João Pedro Ferreira Vilela (born 9 September 1985) is a Portuguese former professional footballer who played as an attacking midfielder.

Club career
A youth product of hometown's S.L. Benfica, joining at the age of nine, Lisbon-born Vilela was promoted to the main squad for the 2004–05 season, but only appeared in preseason for the club, joining Gil Vicente F.C. on loan in January 2006. On 26 March, he scored in a 1–1 home draw against Vitória S.C. in his fifth Primeira Liga game.

With the Barcelos side now in the second division, the move was made permanent in the summer, and Vilela totalled 81 official appearances in three years, netting 12 times. In 2009 he signed with another team in that level, C.D. Fátima, returning to Gil Vicente the following year and contributing three goals in 25 matches (15 starts) in his second season for a return to the top flight after five years.

Document and screenshot pointing entries:

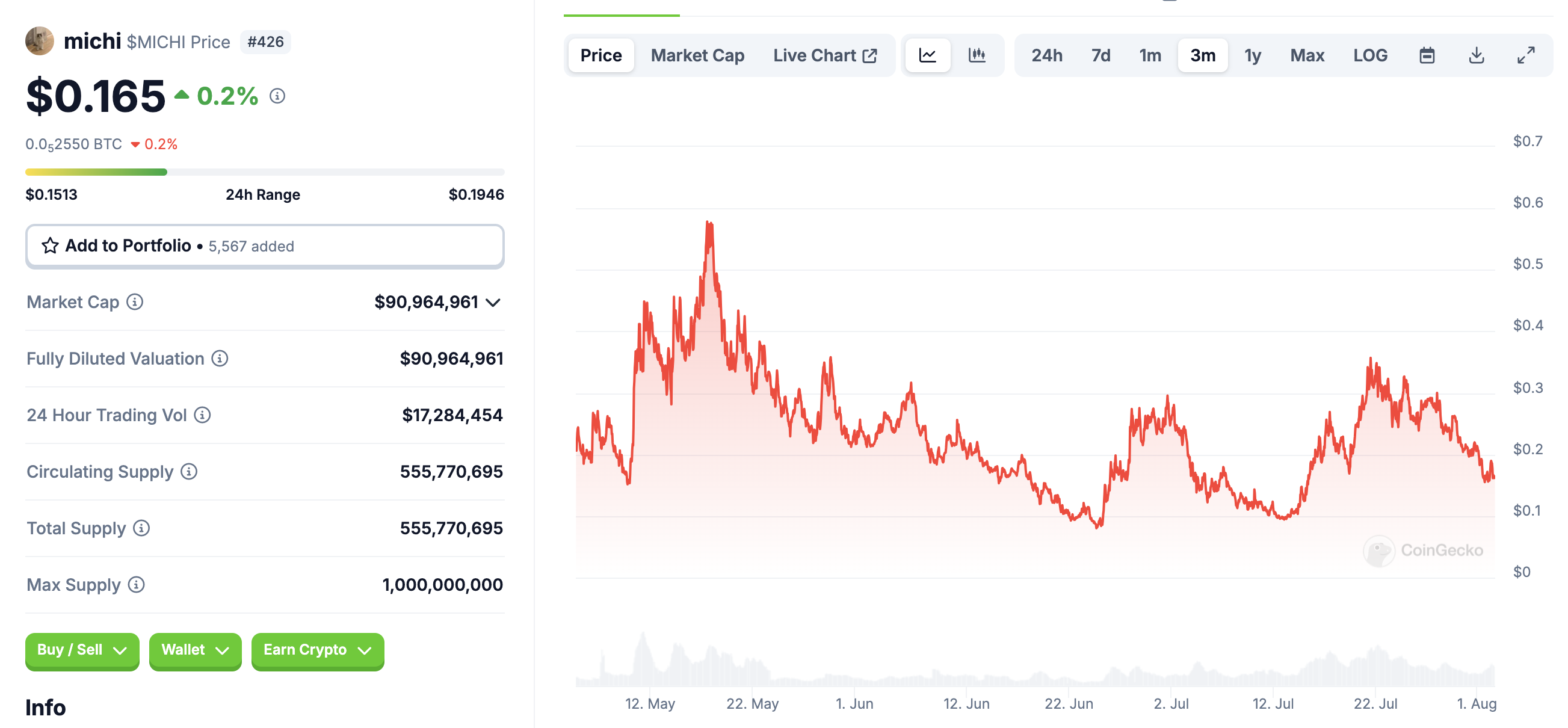Open the Wallet dropdown
This screenshot has height=728, width=1568.
[195, 650]
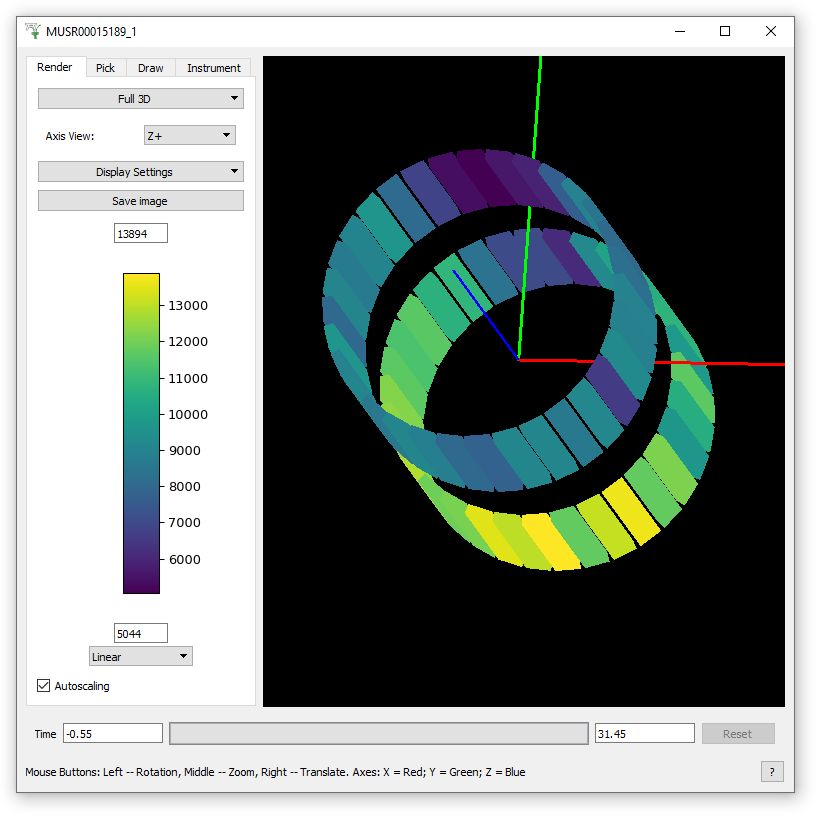Click the viridis color bar gradient

(141, 433)
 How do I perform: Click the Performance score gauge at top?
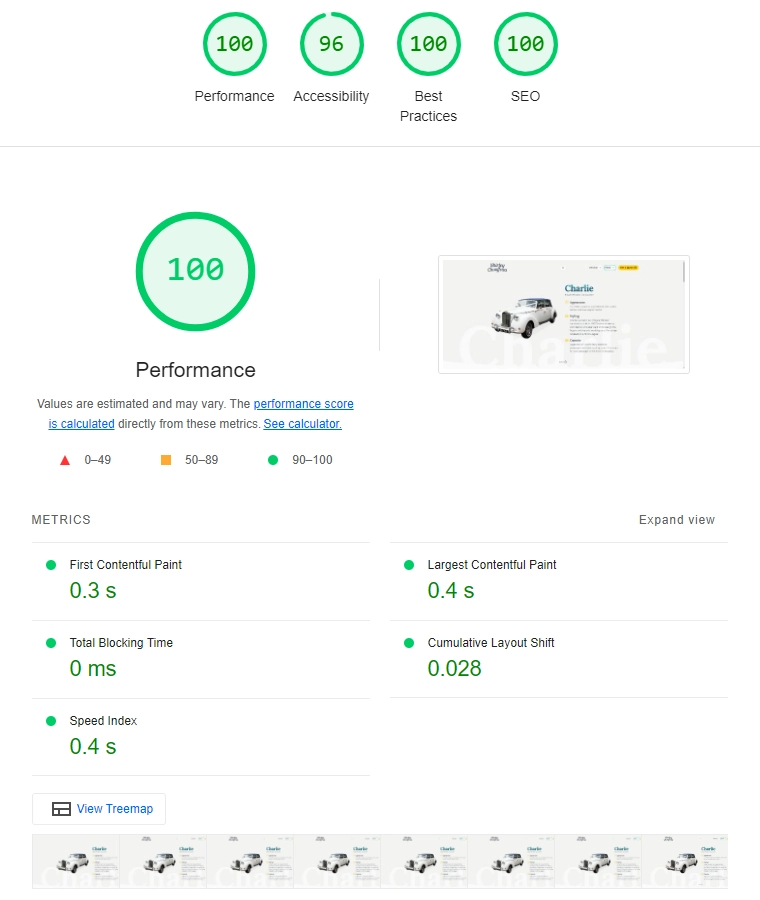tap(234, 45)
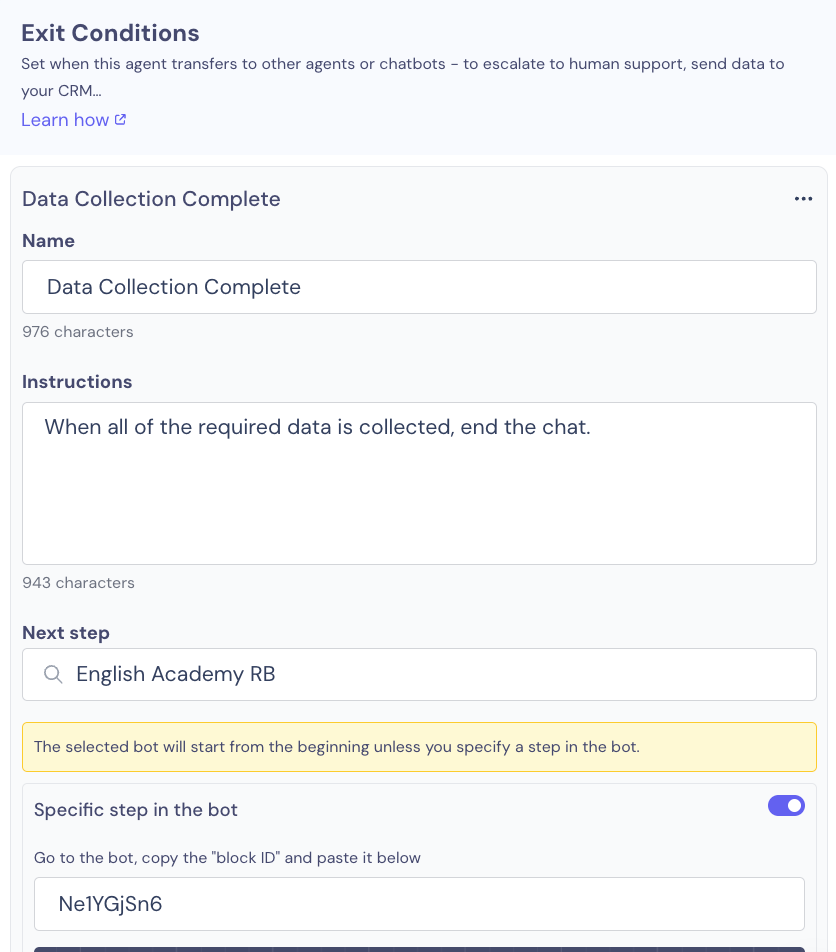Click the Exit Conditions heading

[110, 33]
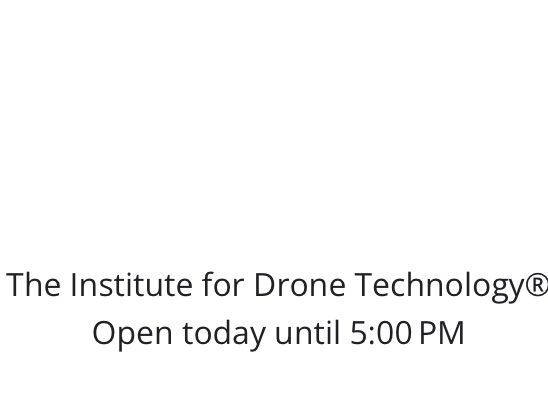Click the word 'Institute' in the title

[x=131, y=284]
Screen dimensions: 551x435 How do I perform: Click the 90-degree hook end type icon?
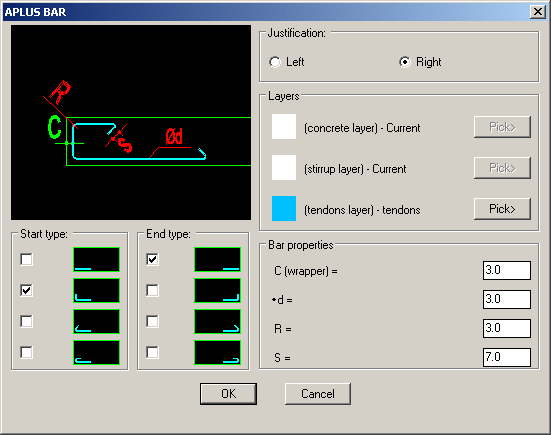pyautogui.click(x=217, y=291)
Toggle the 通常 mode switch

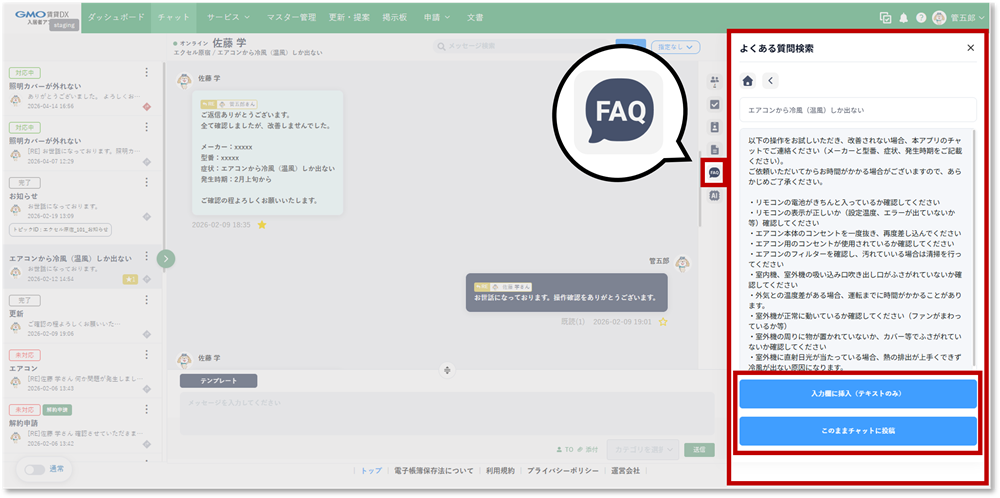click(x=35, y=469)
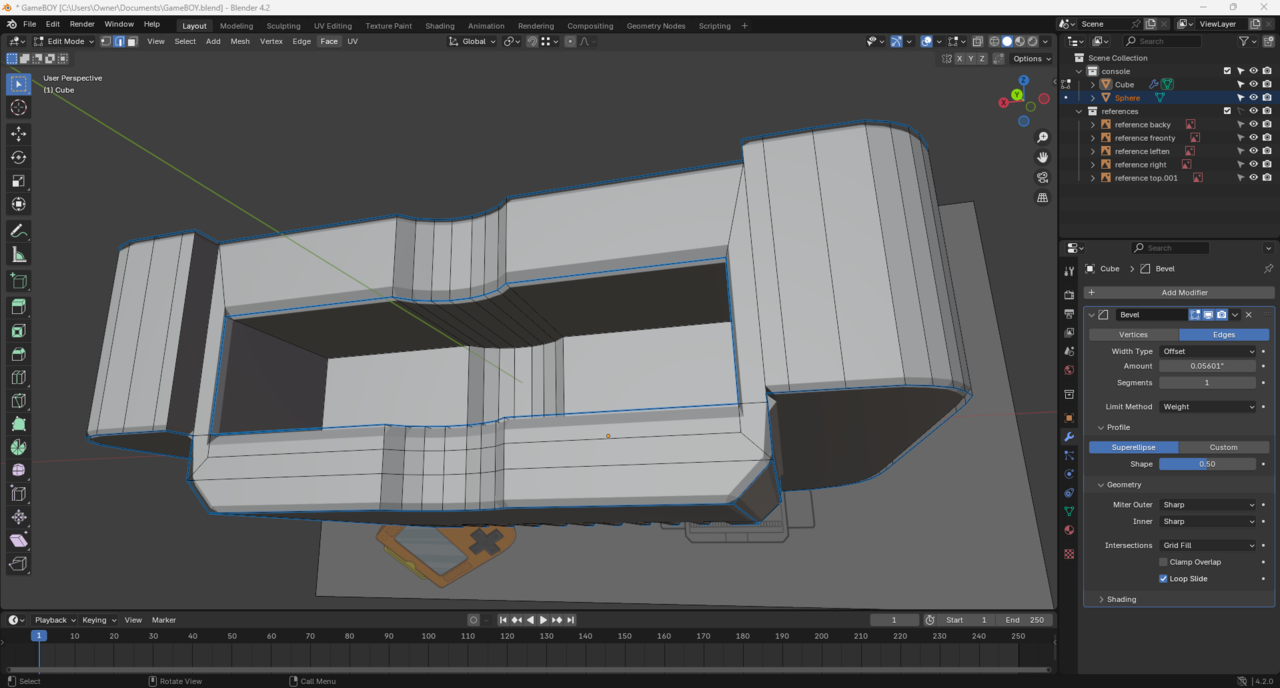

- [Exercises]
A. Condense the paragraph of the footballer biography that begins "A youth product of hometown's S.L. Benfica" into a bulleted list that keeps its main facts.
B. Reproduce every line of the document and screenshot pointing entries above verbatim, from the first entry through the last. Leave the pictures out.

- [Task results]
A.
- Born in Lisbon, Vilela joined the youth system of his hometown club, S.L. Benfica, at age nine.
- He was promoted to the main squad for the 2004–05 season but played only in preseason.
- In January 2006 he joined Gil Vicente F.C. on loan.
- On 26 March, in his fifth Primeira Liga game, he scored in a 1–1 home draw against Vitória S.C.

B.
Open the Wallet dropdown
This screenshot has height=728, width=1568.
[195, 650]
Click the viridis color bar gradient

(141, 433)
 How do I perform: Click the Performance score gauge at top?
tap(234, 45)
Click the Exit Conditions heading

[110, 33]
Click the word 'Institute' in the title

[x=131, y=284]
Screen dimensions: 551x435 How do I perform: Click the 90-degree hook end type icon?
pyautogui.click(x=217, y=291)
Toggle the 通常 mode switch

click(x=35, y=469)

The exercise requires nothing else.